A moving story of unrequited love, in which two rich Jewish families find themselves on the brink of very hard times in Mussolini's Italy. A rather beautiful film in which love seems fated from the very beginning. I watched it twice.
In the late 1930s, in Ferrara, a group of young friends get together for afternoons of tennis and flirting. Some of them are Italian Jews: Fascism is imposing increasing restrictions on their lives. The film ends in 1943, when the situation of Italian Jews had deteriorated immensely and the destruction of the Jewish community loomed very large.
It is the tale of 2 families -- one of them reasonably well-off, and the other very rich. The garden in the title belongs to the house of the immensely rich family, the Finzi Continis. It is also a love story, which is set against the tragic backdrop of the war and the Fascist regime in Italy.
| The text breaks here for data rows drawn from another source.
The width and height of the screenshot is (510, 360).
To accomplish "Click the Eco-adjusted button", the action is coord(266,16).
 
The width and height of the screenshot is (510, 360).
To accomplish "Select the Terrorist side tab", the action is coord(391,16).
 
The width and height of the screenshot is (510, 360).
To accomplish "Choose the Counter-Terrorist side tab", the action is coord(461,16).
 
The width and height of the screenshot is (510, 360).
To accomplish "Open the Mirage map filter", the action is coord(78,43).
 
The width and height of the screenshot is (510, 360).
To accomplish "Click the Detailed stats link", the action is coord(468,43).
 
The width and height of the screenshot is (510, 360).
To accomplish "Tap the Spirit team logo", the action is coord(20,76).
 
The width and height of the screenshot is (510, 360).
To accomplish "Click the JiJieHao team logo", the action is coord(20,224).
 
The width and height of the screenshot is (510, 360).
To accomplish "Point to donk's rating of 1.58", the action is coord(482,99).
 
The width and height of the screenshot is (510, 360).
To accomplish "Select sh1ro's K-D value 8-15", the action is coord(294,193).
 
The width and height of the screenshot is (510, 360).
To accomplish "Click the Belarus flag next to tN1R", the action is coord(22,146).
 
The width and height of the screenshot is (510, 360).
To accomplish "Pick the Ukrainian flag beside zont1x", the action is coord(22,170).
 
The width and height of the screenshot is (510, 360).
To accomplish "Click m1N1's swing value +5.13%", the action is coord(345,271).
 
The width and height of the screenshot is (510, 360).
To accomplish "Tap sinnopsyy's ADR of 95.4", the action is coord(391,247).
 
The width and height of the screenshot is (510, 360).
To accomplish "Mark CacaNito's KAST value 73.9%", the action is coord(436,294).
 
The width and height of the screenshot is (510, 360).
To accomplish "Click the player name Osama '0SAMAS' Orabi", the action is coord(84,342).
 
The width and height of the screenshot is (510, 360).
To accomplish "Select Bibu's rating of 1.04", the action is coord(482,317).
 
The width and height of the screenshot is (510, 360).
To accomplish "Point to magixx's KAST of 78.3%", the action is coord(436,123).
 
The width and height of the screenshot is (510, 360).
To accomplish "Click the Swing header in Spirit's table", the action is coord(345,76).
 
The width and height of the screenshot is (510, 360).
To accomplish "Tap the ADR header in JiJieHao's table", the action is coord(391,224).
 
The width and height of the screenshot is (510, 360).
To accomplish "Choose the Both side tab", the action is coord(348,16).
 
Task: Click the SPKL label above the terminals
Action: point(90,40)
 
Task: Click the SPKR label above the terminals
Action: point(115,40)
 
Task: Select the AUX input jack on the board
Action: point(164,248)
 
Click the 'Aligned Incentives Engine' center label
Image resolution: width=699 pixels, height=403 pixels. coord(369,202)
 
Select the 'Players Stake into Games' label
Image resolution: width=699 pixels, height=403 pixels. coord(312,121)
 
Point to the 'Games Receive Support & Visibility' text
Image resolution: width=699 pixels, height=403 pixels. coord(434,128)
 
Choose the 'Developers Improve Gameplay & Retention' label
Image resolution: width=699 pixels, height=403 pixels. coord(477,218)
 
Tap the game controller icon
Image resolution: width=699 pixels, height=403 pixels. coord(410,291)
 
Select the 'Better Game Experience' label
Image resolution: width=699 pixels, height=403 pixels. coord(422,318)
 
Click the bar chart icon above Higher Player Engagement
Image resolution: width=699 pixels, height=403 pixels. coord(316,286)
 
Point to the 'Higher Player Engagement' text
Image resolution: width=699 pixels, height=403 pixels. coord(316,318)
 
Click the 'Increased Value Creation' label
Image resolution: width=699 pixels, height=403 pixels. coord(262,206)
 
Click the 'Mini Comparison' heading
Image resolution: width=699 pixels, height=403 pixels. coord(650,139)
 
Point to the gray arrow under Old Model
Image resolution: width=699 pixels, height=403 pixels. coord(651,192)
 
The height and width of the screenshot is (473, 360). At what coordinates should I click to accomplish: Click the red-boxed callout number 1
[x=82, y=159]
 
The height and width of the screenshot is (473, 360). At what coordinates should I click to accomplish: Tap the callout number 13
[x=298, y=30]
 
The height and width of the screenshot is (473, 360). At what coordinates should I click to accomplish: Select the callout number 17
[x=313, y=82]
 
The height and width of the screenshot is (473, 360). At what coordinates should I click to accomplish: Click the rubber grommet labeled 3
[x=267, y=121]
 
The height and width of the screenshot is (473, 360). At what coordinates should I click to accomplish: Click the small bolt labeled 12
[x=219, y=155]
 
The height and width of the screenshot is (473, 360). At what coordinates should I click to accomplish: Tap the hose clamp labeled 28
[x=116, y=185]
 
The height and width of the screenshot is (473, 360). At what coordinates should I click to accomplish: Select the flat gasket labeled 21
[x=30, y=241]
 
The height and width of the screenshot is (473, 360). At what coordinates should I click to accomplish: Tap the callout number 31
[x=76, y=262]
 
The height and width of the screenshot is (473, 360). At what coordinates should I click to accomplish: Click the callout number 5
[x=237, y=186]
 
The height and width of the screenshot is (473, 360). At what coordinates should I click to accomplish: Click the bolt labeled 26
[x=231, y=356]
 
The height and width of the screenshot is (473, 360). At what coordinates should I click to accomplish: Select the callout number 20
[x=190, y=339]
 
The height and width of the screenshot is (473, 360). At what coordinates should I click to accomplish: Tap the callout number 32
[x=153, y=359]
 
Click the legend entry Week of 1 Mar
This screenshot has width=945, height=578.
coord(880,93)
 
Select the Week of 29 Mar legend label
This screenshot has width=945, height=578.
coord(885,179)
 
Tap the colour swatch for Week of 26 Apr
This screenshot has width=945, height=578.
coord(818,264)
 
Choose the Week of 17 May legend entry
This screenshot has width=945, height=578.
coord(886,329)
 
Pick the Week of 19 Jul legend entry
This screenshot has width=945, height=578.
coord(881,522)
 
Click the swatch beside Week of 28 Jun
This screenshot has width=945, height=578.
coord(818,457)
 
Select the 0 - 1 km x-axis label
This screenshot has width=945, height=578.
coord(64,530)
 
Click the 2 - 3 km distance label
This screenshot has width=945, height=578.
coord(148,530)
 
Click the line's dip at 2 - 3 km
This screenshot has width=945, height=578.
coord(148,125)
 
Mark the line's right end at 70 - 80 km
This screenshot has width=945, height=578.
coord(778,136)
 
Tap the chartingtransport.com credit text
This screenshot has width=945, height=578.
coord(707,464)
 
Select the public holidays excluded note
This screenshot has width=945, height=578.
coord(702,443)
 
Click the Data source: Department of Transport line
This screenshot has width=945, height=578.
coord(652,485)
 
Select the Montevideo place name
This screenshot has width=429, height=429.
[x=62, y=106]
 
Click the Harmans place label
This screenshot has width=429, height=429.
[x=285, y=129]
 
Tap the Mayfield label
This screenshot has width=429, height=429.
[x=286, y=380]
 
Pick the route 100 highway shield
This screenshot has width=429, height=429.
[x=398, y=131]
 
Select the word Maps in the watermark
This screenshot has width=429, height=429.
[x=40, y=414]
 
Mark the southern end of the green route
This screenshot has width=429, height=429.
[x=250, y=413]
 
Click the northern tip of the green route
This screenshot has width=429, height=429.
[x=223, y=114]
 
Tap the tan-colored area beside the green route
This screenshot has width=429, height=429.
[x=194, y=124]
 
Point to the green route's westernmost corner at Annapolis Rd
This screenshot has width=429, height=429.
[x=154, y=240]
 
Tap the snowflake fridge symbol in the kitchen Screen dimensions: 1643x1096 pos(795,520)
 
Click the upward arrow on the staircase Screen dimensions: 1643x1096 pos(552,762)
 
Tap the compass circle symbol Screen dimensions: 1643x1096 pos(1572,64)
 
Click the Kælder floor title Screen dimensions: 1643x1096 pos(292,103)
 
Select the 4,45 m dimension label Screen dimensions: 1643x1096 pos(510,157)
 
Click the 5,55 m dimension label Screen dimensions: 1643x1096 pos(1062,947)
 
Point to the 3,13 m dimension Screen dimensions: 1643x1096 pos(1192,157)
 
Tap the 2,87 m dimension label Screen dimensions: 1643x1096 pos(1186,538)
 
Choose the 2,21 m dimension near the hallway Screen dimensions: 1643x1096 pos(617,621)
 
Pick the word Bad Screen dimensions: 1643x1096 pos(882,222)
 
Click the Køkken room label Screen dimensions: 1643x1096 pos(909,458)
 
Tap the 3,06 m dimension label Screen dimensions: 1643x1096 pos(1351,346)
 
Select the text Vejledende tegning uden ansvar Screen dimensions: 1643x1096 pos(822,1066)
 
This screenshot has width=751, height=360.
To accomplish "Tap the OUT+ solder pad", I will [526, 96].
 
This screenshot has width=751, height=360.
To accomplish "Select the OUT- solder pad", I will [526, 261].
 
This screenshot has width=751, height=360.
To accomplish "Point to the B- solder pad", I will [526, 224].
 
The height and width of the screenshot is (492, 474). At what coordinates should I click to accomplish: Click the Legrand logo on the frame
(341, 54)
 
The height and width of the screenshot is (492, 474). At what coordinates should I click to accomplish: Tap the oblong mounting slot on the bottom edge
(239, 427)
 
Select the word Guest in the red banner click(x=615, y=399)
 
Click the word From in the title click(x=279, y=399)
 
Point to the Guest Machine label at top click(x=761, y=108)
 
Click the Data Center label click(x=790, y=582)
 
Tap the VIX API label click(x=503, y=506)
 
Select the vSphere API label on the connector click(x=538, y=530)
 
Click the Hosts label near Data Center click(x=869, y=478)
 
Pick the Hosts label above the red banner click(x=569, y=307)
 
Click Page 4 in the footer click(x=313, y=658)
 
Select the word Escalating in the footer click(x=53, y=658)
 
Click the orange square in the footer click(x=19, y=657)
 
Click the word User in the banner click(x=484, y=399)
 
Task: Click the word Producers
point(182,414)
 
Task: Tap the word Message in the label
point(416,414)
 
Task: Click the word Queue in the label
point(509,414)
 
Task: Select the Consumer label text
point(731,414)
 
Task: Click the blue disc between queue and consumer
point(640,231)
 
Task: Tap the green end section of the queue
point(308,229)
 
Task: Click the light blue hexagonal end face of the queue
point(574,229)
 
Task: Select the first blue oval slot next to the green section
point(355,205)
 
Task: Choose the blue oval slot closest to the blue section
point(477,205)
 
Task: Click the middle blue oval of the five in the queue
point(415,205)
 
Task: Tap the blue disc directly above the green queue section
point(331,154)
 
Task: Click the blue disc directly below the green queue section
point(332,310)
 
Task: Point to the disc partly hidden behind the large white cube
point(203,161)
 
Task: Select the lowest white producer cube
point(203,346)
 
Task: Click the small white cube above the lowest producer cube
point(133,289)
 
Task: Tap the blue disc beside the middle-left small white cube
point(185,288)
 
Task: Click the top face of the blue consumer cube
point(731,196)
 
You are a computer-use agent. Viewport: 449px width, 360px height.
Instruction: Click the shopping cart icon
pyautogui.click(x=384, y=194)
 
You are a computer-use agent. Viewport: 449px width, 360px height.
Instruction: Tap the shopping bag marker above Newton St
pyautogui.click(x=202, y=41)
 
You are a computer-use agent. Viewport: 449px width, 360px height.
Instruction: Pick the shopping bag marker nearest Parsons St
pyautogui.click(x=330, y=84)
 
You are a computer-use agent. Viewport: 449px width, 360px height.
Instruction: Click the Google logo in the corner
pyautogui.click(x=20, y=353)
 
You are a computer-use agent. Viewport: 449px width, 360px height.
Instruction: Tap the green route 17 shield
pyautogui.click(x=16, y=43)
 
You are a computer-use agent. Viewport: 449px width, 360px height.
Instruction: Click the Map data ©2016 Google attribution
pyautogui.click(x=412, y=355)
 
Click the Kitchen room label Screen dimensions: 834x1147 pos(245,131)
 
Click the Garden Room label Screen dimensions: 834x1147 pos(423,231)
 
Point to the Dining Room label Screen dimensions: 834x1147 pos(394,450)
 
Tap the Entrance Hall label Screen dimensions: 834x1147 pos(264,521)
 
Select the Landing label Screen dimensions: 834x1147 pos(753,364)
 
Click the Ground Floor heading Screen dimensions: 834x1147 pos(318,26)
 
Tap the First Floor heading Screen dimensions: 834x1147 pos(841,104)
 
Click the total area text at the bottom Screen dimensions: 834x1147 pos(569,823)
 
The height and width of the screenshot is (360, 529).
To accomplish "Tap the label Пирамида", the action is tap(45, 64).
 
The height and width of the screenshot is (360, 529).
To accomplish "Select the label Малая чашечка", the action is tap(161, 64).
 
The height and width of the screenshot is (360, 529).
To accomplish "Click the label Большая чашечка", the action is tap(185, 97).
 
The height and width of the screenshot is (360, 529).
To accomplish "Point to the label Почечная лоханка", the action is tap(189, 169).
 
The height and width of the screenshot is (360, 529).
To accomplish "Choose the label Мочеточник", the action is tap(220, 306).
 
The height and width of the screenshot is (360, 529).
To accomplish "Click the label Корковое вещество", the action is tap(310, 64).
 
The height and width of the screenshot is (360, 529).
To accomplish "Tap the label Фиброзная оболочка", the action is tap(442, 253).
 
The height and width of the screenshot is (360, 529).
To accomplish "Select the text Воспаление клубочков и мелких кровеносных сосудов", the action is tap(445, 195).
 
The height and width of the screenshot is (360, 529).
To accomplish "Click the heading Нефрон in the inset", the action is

But, for much of the film, the love story in question, in all its complexities, twists and turns, is actually centre-stage, as if it mattered more than the bigger picture.
The film is beautiful and melancholy. There is no doubt that it is a very good film and 'a classic'. However, I also found the action quite slow and the plot somewhat predictable: in actual fact, not a lot happens in the course of the 90 mins that the film lasts. So, I would recommend it, but not without some slight reservations.
This one feels like drifting into a dream just as history turns into a nightmare. You spend a lot of The Garden of the Finzi-Continis on that tennis court and inside those walls, watching a wealthy Jewish family treat fascism like bad weather that will surely pass. Spoiler: it doesn’t
De Sica shoots it with a calm, deceptive beauty – soft light, unshowy tracking shots, and a gentle, melancholy score. The elegance feels quietly wrong-footing as the racial laws tighten mostly off-screen. You see how easy it is to keep playing games, literal and emotional, while the world quietly closes in.
I’m not sure the characters ever quite step out from behind the glass; they’re fascinating, but a bit like museum pieces. Still, as a study of people fiddling with their love lives while the world closes in, it lingers. A beautiful film about the danger of assuming the worst can’t happen here.